O Parque está com muito bom aspecto, bastante amplo, com espaços variados. É bom para passear, sobretudo, mais do que ficar. Mas essa é a filosofia subjacente ao próprio projecto. As sugestões de bancos com encosto que foram feitas à CML há mais de dois anos não tiveram eco nesta obra.
Regista-se, porém, a inclusão de iluminação eficaz, importante se se quiser que o parque sirva de percurso pedonal entre Lumiar, Ameixoeira e Alta de Lisboa.
Ao fundo, vê-se o grande lago, importante para a retenção de águas pluviais em dias de dilúvio. Diz a Arq.ª Isabel Aguirre.
As ripas de madeira aplicadas no terraço e passadiços não parecem nem impermeabilizadas (com a humidade estão a inchar e saltar) nem suficientemente resistentes para durar mais do que um par de anos. Compare-se com as utilizadas para o mesmo efeito na reabilitação da Quinta das Conchas.
Estas têm cerca de 2 centímetros de espessura. As da Quinta das Conchas terão uns 10 centímetros?
Além do grande lago existe este outro, mais pequeno e de pouca profundidade, já a chegar ao Lumiar.
Uma das passagens sob o Eixo Norte-Sul, importantes para fazer a ligação à estação de Metro da Ameixoeira.
Nota-se que falta um arranjozinho para tornar a passagem utilizável.

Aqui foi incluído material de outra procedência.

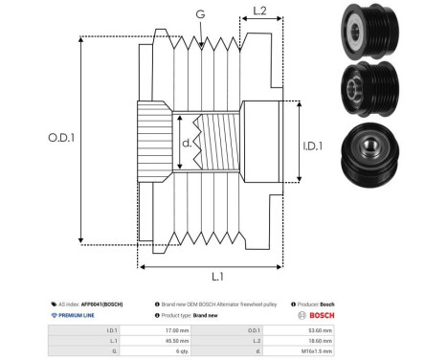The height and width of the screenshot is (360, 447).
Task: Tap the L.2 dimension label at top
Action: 258,11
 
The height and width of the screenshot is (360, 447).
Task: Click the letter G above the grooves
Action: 199,13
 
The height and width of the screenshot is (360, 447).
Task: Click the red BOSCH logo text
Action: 318,314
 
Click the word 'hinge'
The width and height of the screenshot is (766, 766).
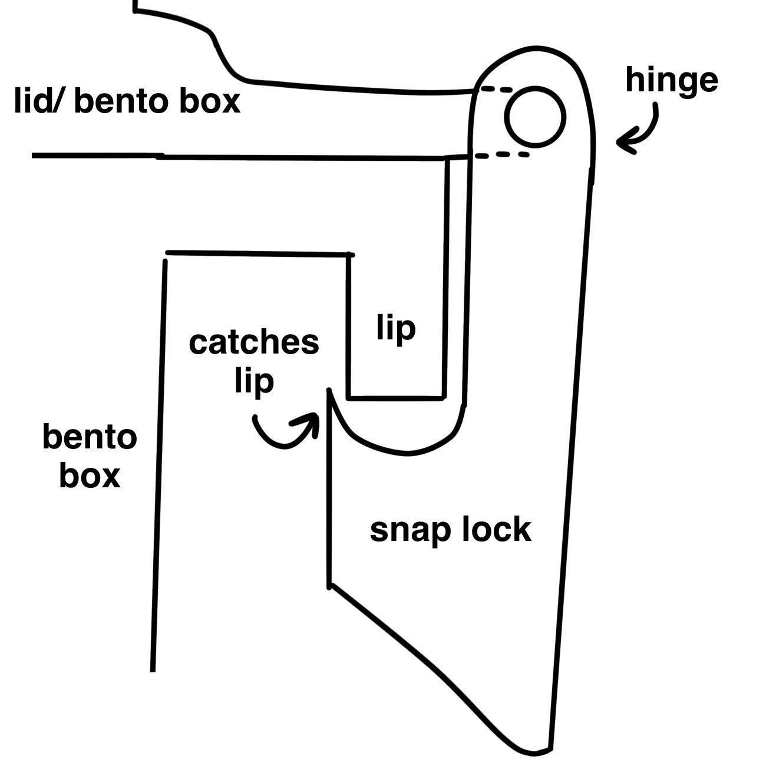pyautogui.click(x=671, y=81)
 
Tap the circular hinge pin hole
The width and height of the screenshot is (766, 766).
pyautogui.click(x=535, y=116)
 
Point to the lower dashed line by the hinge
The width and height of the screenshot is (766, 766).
pyautogui.click(x=501, y=155)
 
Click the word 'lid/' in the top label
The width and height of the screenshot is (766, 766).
pyautogui.click(x=40, y=101)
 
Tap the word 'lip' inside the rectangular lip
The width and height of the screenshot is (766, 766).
pyautogui.click(x=396, y=328)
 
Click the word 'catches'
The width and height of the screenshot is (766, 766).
pyautogui.click(x=253, y=342)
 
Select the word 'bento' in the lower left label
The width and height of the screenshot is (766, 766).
pyautogui.click(x=90, y=437)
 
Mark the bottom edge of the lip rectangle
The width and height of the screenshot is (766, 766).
pyautogui.click(x=395, y=398)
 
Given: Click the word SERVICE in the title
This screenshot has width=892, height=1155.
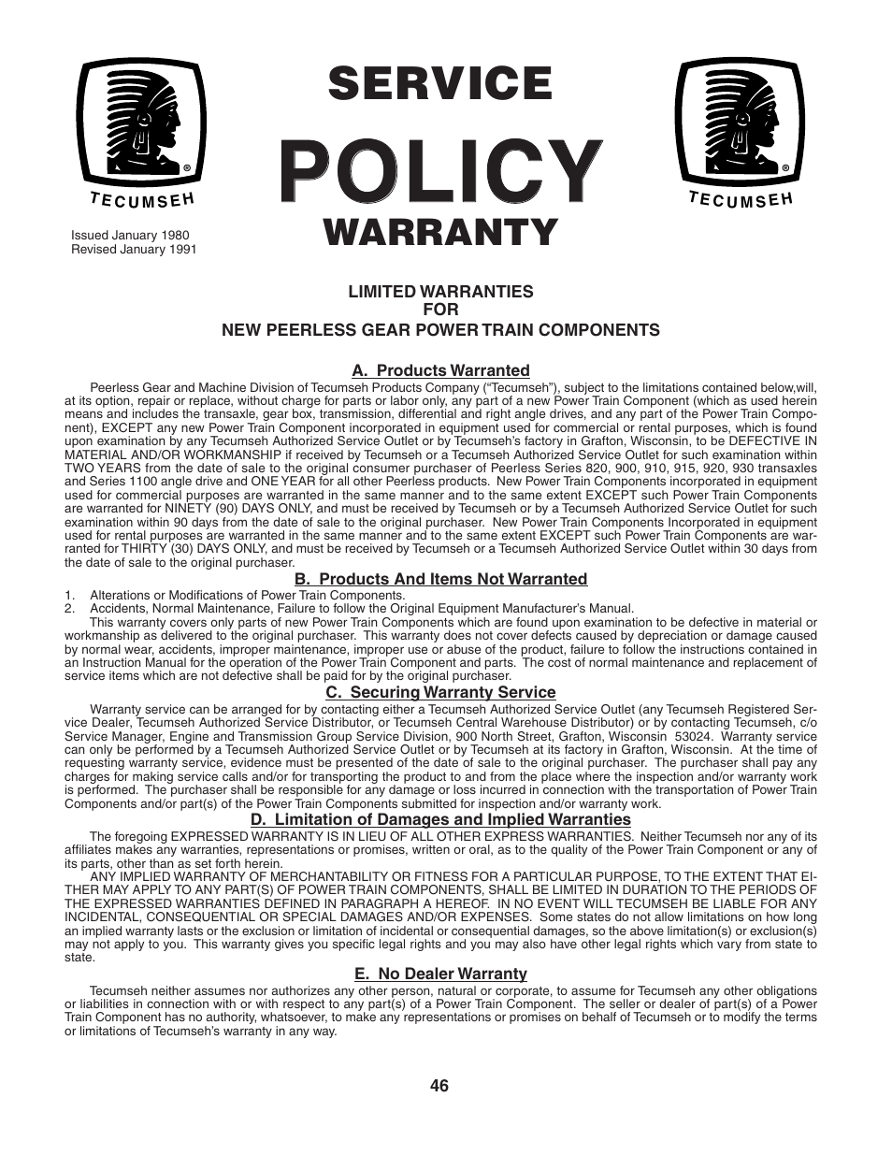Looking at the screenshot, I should [439, 84].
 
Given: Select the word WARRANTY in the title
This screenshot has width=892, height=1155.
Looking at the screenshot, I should [440, 233].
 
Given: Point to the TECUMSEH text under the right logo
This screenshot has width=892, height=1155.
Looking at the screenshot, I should [741, 198].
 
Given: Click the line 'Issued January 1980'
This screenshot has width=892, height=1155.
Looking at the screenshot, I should [130, 236].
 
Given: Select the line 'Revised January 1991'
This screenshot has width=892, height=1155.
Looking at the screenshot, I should [134, 250].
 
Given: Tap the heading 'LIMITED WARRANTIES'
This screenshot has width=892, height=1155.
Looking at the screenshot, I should [440, 292].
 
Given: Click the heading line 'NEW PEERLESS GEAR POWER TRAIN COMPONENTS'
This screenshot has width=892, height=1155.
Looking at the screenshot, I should [440, 330].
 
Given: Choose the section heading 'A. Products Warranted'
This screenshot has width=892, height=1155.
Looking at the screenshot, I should [440, 370].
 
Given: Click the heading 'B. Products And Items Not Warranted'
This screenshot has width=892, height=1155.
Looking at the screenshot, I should [440, 579].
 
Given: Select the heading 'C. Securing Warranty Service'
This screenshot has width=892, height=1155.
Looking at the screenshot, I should [440, 692].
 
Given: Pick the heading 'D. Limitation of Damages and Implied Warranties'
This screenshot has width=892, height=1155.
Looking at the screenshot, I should [440, 819].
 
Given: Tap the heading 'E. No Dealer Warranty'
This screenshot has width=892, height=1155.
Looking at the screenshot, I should [440, 974].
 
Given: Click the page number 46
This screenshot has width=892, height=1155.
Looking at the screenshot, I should [440, 1086].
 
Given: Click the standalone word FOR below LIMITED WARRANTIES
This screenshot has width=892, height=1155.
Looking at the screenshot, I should [440, 310].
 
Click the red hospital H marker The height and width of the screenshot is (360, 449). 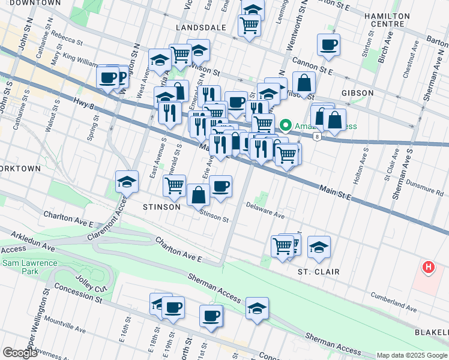click(x=428, y=267)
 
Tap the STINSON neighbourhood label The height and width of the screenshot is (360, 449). click(x=161, y=207)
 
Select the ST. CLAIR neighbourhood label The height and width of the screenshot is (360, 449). click(x=319, y=272)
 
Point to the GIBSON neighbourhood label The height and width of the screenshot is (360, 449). click(x=357, y=93)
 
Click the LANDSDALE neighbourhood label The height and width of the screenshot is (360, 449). click(x=200, y=28)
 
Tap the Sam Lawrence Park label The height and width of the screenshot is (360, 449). click(x=29, y=268)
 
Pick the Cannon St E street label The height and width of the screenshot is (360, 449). click(x=312, y=66)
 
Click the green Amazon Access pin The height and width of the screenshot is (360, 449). click(x=286, y=126)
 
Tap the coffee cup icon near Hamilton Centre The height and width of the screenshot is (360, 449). click(x=328, y=44)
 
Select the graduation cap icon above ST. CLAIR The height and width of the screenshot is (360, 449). click(x=319, y=246)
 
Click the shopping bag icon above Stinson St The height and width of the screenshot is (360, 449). click(x=198, y=194)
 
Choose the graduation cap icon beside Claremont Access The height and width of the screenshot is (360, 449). click(x=127, y=181)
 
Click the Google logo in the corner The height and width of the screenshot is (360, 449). click(x=20, y=353)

Esta ideia foi submetida à CML nos últimos Orçamentos Participativos, mas rejeitada, sem direito a ir a votos.
Se calhar falta mais do que um arranjozinho.
Outra passagem inferior ao Eixo Norte-Sul. Hoje também havia pessoas a passear lá por cima. Dias estranhos, estes.
Esta é a vista do Parque Oeste a partir da ponta mais a Sul, ou seja, mais próxima do Lumiar.
Suscitou-nos espanto a solução adoptada para o rebordo exterior do lago (à esquerda). Uma malha de arame verde, em vez do parapeito de ferro aplicado no passadiço. Porque não a mesma solução ou mesmo um muro de cimento como aplicado na 1ª fase do Parque Oeste?
Pretende-se aqui instalar um café com esplanada? Com uns chapéus de sol, no Verão, contem connosco para passar umas horas!
Esta é a vista por cima do tal hipotético café com esplanada. Uma vista ampla do grande lago até à represa, lá em cima.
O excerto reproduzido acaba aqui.